> **Document extract**:

Directory Services

Creating a Control Access Right

To add a control access right to Active Directory, create a controlAccessRight object in the Extended-Rights container of the Configuration partition. For a code example, see Example Code for Creating a controlAccessRight Object in the Extended Rights Container. To use the control access right, you must do a few more things depending on whether the control access right is for a special operation or a property set.

If you define a control access right for a property set, you must use the rightsGUID of the controlAccessRight object to identify the properties in the set. Every property is defined by an attributeSchema object in the Active Directory schema. The attributeSecurityGUID property of an attributeSchema object identifies the property set, if any, that the property belongs to. Be aware that the attributeSchema property is single-valued and stores the GUID in binary format (octet string syntax).

If you define a control access right to place restrictions on access to a particular operation, your application must perform the access check when a user attempts the operation.

(Saved data entries)
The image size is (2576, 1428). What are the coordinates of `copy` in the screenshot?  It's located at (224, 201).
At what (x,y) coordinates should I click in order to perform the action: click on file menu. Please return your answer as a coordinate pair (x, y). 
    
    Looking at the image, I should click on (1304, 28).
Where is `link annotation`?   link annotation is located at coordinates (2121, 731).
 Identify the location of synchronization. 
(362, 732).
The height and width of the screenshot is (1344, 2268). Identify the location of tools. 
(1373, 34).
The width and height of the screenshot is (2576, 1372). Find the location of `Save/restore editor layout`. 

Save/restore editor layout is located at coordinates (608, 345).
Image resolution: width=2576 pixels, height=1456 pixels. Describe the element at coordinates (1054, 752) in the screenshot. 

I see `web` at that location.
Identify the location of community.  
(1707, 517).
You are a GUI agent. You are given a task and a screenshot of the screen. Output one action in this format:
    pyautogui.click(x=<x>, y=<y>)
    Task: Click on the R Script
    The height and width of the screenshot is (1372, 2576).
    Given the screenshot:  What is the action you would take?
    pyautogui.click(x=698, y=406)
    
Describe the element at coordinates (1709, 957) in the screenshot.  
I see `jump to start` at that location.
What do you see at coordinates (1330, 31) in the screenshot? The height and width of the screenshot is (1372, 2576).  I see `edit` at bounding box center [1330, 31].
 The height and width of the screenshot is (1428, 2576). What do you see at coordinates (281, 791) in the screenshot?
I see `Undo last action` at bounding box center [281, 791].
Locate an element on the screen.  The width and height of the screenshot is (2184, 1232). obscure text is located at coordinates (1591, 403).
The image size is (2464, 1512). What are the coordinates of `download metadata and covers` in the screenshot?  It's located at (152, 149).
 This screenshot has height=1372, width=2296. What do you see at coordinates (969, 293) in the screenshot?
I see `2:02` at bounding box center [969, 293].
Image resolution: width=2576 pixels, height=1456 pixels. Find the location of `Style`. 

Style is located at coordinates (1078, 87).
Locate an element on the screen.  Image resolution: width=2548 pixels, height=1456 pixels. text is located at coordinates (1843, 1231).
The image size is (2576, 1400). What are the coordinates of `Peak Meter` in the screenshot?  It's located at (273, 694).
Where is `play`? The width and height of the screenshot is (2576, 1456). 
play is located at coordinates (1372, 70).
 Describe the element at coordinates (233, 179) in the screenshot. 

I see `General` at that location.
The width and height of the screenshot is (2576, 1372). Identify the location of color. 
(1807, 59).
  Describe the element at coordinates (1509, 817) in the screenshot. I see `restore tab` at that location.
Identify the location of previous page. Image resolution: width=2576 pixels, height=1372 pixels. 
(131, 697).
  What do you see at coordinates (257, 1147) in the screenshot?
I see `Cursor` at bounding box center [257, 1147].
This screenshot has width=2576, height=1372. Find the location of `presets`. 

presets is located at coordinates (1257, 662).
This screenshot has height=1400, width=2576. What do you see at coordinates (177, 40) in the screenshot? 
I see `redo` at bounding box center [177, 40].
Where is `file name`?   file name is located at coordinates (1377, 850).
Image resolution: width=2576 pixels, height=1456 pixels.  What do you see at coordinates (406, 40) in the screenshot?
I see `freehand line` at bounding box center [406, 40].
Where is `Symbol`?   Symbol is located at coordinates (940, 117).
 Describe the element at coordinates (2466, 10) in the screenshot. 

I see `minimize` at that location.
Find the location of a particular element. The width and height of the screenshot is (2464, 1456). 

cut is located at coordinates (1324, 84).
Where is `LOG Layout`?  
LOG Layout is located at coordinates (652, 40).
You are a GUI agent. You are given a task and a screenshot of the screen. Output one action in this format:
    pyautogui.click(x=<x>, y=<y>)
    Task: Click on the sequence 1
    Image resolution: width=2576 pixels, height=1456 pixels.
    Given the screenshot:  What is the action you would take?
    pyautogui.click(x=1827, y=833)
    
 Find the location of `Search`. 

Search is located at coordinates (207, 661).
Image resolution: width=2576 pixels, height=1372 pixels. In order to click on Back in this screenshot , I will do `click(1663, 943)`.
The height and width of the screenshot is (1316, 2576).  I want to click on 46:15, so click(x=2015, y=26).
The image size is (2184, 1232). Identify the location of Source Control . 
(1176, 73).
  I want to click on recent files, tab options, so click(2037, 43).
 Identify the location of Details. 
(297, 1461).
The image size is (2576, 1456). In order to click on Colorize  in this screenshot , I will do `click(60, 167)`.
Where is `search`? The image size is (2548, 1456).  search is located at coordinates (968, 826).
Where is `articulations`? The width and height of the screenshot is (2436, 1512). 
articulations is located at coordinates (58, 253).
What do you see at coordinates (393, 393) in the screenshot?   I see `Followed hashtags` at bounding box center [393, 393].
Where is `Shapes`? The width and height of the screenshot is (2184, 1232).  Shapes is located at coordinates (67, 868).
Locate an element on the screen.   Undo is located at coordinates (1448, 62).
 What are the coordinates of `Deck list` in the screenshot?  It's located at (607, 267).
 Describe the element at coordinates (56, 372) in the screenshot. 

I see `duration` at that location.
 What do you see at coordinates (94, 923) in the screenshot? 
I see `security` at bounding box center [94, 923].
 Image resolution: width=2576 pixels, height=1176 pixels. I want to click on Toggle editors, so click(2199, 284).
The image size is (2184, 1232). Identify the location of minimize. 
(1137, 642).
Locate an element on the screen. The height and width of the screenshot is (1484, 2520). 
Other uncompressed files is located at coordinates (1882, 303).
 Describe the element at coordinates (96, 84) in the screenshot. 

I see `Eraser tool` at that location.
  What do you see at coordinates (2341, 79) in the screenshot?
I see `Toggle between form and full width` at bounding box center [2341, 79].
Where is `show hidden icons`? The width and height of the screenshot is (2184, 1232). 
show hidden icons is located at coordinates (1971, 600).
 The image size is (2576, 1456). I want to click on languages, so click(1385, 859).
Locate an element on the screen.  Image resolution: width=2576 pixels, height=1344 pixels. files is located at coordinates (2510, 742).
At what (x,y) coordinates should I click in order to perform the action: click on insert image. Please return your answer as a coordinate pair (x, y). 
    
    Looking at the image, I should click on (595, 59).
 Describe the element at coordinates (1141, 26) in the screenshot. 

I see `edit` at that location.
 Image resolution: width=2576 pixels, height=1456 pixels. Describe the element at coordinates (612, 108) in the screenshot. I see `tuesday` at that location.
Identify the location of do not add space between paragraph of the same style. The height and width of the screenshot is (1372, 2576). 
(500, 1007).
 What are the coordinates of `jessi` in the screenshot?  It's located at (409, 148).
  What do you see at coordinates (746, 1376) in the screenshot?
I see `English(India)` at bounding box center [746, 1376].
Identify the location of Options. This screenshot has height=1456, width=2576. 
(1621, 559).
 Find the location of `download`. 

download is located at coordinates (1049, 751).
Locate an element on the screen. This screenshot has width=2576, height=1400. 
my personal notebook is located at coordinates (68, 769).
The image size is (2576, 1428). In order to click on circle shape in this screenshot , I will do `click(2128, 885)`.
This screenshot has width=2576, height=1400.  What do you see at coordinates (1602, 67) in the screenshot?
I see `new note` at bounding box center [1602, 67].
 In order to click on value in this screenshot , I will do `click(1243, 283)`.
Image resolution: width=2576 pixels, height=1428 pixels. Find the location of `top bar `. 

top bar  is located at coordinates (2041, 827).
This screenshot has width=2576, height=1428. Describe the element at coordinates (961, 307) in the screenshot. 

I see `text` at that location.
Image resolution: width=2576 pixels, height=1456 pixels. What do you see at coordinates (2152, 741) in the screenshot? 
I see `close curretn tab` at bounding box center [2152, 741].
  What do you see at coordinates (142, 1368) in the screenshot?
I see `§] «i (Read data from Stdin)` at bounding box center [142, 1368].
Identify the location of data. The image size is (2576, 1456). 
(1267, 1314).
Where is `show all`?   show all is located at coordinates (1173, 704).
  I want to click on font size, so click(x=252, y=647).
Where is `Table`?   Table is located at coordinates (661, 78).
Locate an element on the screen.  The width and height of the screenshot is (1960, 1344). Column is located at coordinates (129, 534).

> **Work to complete**:
Answer these questions using the text on creating a control access right.
(a) Where is a controlAccessRight object created to add a control access right to Active Directory?
(b) Which property of an attributeSchema object identifies the property set that a property belongs to?
(c) What must an application do when a control access right restricts access to a particular operation?

> **Task output**:
(a) In the Extended-Rights container of the Configuration partition.
(b) The attributeSecurityGUID property.
(c) It must perform the access check when a user attempts the operation.